### Tasks:
**a)** Copy the low-code piece starting with "How Low-Code Is" and going on through "we couldn’t afford.", and swap each "pre-sales consultant" for "solutions architect".
**b)** Carry on the low-code piece with the next few paragraphs, picking up after its final sentence.

How Low-Code Is Changing
the Atos Way of Working
In collaboration with:
As a pre-sales consultant at Atos, I spent most of my days looking for the best technology solutions to support our customers' digital initiatives more efficiently. Although Atos adopted an agile and a DevOps way of working a long time ago, we knew there was still something crippling our speed of delivery. Something that in a competitive environment like the consulting industry, we couldn’t afford.
The thing was, even with an Agile methodology and mindset, it took our teams a long time to develop with traditional tools. More than our customers expected. And that wasn’t all. Every time we had a new project, we needed to assemble a new team from scratch with different roles and different technical skills, depending on the technology used. And believe it or not, a lot of communication and effort is spent on building a team.
So, we started developing a vision for a new way of working that would help us take a step further to improve our productivity and the value we deliver to our customers.

(Stored data)

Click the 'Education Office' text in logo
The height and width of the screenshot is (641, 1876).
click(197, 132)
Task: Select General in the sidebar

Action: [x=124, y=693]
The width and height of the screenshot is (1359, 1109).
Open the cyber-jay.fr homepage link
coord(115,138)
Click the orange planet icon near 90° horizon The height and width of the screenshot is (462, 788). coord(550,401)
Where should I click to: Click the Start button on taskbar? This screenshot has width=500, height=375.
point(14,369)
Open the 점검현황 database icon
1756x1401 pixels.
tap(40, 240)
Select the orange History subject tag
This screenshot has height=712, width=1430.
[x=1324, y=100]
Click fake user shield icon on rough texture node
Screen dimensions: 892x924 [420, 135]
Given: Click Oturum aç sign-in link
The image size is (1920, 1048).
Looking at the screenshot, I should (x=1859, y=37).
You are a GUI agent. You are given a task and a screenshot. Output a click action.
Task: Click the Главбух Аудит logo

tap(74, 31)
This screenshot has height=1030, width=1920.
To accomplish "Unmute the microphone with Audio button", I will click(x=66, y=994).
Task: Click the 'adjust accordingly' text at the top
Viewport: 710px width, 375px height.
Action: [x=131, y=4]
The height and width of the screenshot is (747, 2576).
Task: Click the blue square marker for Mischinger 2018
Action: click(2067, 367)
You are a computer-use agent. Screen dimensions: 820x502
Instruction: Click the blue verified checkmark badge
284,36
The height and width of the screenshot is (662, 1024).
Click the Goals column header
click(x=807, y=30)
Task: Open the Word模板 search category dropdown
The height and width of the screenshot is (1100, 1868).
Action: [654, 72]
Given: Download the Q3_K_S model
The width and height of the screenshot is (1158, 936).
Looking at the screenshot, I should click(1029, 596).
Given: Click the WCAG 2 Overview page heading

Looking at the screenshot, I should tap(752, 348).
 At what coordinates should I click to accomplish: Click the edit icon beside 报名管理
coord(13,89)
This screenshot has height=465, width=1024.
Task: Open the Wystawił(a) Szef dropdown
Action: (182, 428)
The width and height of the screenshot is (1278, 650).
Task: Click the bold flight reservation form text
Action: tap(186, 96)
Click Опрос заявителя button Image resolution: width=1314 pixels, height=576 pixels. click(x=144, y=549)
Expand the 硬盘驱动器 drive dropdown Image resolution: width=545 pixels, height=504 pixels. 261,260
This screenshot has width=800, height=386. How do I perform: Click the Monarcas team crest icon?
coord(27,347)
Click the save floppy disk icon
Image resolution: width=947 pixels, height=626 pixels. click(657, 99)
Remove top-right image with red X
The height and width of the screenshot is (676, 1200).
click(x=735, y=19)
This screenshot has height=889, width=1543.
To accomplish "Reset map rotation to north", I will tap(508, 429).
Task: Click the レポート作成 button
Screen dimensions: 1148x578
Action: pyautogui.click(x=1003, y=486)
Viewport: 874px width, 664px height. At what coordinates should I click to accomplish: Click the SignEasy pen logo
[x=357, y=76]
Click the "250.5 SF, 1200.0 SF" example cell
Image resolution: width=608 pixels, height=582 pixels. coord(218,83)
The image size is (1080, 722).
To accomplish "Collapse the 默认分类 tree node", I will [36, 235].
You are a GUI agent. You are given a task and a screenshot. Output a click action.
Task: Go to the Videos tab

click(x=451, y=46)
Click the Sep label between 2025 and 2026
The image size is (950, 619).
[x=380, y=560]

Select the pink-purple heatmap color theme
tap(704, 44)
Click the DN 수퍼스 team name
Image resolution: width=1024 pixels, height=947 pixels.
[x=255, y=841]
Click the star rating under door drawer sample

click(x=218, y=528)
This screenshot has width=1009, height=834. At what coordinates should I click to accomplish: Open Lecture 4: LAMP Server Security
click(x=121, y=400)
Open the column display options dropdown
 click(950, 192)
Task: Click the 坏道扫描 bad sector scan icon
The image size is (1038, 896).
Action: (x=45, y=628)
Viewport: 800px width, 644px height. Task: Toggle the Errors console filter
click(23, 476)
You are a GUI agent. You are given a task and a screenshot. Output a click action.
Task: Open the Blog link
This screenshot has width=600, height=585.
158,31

### Task-by-task outputs:
**a)**
How Low-Code Is Changing
the Atos Way of Working
In collaboration with:
As a solutions architect at Atos, I spent most of my days looking for the best technology solutions to support our customers' digital initiatives more efficiently. Although Atos adopted an agile and a DevOps way of working a long time ago, we knew there was still something crippling our speed of delivery. Something that in a competitive environment like the consulting industry, we couldn’t afford.

**b)**
Making the Leap
For a long time, we’d been saying that we needed technology that would support our agile mindset by increasing our speed of delivery without compromising the quality of the end products. In other words, we needed a solution that would allow:
- What we call “all-hands” software engineers. That is, we would no longer separate our engineers by a function like a tester, a developer, and a product owner, but have all-hands software engineers who are productive throughout the software life cycle.
- Fixed teams. In product organizations, especially when you have mixed service models, it’s normal for each team member to move to different assignments once they complete a project. And when the new project starts, you have the whole process of getting acquainted with each other and discussing the preferred way of working. With fixed teams, when one team delivers a project successfully, we keep the team together for the next assignment.
The degree of automation provided and the repositories of reusable, open code modules, connectors, and UI like the Forge, are what made OutSystems the perfect low-code development platform to enable our goals—and more.
Changing With Low-Code
We had used component-based development and service-based architecture before, but it wasn’t really implemented in the organization because it took too long. Architects would study a service-oriented architecture for years, and when they started the project, something else always came up.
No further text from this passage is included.